Redacción

Cómo se descubrió la Cueva de Nerja hace 67 años

Cueva de Nerja, Turismo

El hallazgo de la Cueva de Nerja no solo supuso uno de los descubrimientos espeleológicos más relevantes del siglo XX en España, sino que marcó un antes y un después en la historia económica y social de la Costa del Sol. Corría el año 1959 y el litoral malagueño comenzaba a asomar tímidamente en el mapa turístico internacional. Aquel enero, cinco jóvenes cambiarían para siempre el destino de su pueblo.

Un hallazgo fortuito que abrió un mundo subterráneo

El 12 de enero de 1959, José Luis Barbero, los hermanos Manuel y Miguel Muñoz, Francisco Navas y José Torres se adentraron, como tantas otras veces, en una pequeña cavidad conocida como Las Minas del Cementerio. La novedad aquel día fue una decisión aparentemente menor: introducirse por una estrecha abertura utilizada por murciélagos.

Tras superar el angosto paso, los jóvenes accedieron a un espacio de dimensiones colosales, hoy conocido como la Sala de la Cascada o del Ballet. Continuaron avanzando hasta llegar a la actual Sala de los Fantasmas, donde el hallazgo de dos esqueletos humanos les hizo temer que se tratara de exploradores atrapados sin salida. Alarmados, desandaron el camino y regresaron a la superficie.

De la confidencia al reconocimiento oficial

El descubrimiento fue comunicado a dos de sus maestros, Carlos Saura y Manoli Mora, quienes días después acompañaron a los jóvenes para verificar la existencia de la cavidad. Así comenzaba oficialmente la aventura moderna de la Cueva de Nerja.

Tres meses más tarde, el 19 de abril de 1959, el fotógrafo local José Padial documentó por primera vez el interior de la gruta. Las imágenes fueron publicadas en el Diario Sur, llevando la noticia del hallazgo más allá de la Axarquía y despertando el interés de especialistas, instituciones y curiosos.

Nuevas galerías y exploración científica

Ese mismo año, el 17 de noviembre, Francisco Navas descubría las Galerías Altas. Una década después, las investigaciones sistemáticas permitieron localizar las Galerías Nuevas, fruto del trabajo de la Sección de Espeleología del Museo Arqueológico Provincial de Málaga. Ambas zonas permanecen cerradas al público por razones de conservación y seguridad.
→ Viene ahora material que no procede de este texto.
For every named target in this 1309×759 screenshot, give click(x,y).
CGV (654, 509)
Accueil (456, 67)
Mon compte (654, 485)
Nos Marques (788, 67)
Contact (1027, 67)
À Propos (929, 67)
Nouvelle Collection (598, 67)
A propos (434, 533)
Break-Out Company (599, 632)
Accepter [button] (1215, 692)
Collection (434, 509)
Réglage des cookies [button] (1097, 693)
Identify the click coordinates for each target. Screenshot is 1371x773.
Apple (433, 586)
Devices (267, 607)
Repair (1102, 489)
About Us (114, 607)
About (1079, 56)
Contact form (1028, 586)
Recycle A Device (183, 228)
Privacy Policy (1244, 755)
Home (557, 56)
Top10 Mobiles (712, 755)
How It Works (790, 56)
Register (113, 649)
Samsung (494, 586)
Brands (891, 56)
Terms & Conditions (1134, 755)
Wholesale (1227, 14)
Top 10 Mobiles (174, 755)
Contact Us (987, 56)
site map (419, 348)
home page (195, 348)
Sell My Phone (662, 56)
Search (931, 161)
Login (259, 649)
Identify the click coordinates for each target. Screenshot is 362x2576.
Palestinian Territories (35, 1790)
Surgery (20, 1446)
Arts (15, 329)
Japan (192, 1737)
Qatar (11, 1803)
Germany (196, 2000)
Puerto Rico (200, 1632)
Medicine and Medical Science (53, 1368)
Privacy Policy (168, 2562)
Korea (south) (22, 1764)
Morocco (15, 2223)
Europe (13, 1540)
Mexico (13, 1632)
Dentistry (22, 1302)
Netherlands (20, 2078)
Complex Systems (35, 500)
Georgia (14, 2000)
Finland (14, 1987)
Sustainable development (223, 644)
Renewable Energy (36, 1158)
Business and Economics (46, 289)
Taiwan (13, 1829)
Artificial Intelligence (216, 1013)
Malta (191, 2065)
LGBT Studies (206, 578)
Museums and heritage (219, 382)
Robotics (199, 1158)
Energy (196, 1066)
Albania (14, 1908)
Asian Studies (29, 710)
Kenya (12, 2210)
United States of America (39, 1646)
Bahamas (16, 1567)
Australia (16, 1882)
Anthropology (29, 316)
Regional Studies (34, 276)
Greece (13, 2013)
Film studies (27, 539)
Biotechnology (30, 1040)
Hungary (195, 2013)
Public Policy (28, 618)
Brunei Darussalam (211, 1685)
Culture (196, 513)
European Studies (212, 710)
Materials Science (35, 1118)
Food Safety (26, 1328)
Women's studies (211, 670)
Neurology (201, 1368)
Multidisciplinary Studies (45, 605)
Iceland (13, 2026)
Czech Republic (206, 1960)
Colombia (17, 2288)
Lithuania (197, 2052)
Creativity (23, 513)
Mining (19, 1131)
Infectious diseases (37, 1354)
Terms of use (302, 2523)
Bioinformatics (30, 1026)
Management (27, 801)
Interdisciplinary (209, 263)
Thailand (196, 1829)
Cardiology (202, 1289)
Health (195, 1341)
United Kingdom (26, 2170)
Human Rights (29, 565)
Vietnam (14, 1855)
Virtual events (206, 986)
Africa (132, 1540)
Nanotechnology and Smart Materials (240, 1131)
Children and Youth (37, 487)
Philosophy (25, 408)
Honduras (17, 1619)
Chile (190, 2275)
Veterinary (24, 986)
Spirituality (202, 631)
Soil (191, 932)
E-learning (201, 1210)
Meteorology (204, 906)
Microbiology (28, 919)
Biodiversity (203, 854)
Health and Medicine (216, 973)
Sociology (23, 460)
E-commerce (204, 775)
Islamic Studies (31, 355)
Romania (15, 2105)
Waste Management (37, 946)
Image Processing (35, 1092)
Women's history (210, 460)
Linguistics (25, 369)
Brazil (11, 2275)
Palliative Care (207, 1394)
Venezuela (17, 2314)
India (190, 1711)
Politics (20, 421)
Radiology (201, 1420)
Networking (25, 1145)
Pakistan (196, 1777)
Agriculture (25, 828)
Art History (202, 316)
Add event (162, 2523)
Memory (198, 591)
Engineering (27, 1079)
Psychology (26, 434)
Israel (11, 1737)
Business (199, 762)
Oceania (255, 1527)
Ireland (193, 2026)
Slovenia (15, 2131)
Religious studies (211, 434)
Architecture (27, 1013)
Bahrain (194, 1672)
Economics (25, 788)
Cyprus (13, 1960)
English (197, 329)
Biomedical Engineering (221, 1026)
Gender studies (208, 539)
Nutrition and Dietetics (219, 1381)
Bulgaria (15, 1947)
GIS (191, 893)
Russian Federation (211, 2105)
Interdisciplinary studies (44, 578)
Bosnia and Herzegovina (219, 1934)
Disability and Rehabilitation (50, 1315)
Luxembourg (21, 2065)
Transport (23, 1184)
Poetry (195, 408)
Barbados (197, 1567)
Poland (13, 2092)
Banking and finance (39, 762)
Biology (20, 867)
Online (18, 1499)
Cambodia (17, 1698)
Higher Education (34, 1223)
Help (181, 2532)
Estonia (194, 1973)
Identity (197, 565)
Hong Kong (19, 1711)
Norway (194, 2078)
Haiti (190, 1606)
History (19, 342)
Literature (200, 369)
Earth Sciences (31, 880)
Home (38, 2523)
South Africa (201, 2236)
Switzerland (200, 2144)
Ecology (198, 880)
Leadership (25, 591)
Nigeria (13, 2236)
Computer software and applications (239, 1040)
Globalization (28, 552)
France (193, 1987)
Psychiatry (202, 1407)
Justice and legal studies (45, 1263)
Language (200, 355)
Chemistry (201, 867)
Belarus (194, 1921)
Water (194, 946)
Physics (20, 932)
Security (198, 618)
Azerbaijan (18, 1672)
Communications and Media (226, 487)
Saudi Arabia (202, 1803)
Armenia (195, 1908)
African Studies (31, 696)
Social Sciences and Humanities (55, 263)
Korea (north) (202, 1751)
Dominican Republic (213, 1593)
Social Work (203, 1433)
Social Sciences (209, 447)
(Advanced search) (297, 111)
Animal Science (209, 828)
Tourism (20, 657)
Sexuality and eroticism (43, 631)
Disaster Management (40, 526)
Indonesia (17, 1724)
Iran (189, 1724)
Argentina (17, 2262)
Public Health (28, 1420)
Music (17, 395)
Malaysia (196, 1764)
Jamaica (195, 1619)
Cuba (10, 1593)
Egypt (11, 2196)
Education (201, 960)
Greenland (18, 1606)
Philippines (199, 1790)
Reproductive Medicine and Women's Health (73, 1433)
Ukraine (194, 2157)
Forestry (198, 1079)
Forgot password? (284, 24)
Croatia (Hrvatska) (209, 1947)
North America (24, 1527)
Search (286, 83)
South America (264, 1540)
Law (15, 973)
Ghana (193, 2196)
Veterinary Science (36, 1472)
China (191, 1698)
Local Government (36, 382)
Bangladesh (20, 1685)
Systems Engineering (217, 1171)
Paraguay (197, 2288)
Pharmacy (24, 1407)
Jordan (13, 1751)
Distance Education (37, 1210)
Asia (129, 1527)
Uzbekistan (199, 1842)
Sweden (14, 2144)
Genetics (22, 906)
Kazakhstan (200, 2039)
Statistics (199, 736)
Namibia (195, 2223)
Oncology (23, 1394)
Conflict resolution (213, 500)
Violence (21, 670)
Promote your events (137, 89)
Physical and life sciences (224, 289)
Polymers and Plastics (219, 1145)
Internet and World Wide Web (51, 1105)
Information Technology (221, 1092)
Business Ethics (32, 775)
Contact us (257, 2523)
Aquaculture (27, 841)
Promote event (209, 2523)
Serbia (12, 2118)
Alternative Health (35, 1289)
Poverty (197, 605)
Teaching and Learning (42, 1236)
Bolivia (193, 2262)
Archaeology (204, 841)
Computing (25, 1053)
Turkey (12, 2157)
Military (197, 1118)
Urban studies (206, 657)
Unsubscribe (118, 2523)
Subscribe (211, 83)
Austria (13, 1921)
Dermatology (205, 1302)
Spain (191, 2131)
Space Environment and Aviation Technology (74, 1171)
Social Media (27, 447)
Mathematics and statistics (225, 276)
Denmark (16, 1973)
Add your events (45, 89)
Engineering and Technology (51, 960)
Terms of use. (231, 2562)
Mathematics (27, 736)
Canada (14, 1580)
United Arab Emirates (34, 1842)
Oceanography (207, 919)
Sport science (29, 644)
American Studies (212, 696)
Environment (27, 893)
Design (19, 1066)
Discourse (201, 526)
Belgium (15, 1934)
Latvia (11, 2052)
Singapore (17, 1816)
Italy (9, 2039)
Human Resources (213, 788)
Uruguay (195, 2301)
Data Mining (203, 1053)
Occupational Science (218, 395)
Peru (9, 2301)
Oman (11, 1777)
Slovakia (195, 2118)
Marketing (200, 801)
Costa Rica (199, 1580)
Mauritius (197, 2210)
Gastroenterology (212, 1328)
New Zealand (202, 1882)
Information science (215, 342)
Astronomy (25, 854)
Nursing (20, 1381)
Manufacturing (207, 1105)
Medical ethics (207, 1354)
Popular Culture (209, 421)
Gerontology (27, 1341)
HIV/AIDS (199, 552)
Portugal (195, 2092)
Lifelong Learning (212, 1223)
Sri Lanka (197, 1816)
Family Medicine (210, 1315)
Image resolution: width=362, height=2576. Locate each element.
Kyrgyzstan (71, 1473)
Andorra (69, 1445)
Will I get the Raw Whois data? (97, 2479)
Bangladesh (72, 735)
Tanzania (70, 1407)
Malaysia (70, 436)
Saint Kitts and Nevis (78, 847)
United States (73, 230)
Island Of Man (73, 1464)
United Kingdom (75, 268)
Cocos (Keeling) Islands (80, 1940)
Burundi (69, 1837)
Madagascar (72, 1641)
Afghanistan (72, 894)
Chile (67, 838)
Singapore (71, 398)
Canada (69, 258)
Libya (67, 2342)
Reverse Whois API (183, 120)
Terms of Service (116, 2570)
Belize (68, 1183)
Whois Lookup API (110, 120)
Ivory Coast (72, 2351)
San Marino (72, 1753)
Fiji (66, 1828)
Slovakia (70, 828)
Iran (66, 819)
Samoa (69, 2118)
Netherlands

La transformación turística

Los trabajos para adaptar la cueva al uso turístico comenzaron en septiembre de 1959, apenas ocho meses después del descubrimiento. Se creó un acceso más amplio y seguro que sustituyó a la torca original y se instalaron escaleras para salvar los desniveles interiores de la gruta.

El esfuerzo culminó el 12 de junio de 1960, cuando la Cueva de Nerja fue inaugurada oficialmente, un año y cinco meses después de aquel primer descenso. La ceremonia incluyó una actuación del Ballet Le Tour de París en la Sala de la Cascada, germen del actual Festival de Música y Danza Cueva de Nerja, que sigue celebrándose décadas después.

Un pueblo que cambió su rumbo

Desde entonces, Nerja dejó de ser exclusivamente un municipio agrícola y pesquero para convertirse en uno de los enclaves turísticos más reconocidos del sur de Europa. El descubrimiento de la cueva no solo reveló un tesoro geológico, sino que abrió una nueva etapa para toda la localidad, proyectándola al mundo desde las profundidades de la tierra.